EXERCISE OBJECTIVE:
State the number of lines with "width" in the listing, leaving out everything else.
SOURCE DATA Start Marker
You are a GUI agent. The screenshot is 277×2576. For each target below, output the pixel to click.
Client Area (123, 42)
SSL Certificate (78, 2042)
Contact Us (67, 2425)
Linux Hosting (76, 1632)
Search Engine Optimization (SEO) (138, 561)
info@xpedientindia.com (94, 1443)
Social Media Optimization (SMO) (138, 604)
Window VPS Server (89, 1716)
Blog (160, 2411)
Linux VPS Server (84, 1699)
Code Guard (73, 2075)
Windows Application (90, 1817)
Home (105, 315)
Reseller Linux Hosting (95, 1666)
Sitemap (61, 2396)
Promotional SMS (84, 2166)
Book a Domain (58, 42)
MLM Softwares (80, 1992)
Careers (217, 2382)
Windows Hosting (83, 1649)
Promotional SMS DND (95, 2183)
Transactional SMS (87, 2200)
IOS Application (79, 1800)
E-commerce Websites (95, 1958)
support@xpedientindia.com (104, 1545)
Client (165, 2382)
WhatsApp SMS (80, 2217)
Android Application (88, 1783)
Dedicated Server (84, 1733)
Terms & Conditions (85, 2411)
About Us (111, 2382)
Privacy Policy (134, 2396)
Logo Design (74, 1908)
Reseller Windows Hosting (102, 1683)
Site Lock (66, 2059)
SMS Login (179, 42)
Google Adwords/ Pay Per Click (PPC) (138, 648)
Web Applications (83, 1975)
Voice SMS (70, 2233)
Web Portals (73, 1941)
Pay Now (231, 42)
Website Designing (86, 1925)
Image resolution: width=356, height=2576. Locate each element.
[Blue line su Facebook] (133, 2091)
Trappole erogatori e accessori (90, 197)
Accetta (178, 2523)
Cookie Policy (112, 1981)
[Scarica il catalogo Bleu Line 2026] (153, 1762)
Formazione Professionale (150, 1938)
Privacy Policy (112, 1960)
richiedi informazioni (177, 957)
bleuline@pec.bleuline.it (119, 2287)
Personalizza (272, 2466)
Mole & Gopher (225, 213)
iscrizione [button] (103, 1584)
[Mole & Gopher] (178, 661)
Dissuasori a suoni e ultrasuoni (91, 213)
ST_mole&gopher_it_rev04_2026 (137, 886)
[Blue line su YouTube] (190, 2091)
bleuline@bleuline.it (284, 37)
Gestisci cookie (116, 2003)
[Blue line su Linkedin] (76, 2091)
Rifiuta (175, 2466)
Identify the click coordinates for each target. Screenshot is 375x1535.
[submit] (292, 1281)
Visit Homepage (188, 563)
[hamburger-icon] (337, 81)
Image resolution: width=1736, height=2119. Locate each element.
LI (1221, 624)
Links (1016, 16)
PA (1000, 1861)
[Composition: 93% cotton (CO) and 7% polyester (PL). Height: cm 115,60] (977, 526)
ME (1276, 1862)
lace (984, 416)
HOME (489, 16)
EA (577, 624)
SOURCE DATA End Marker
ANSWER TO THE PROBLEM:
2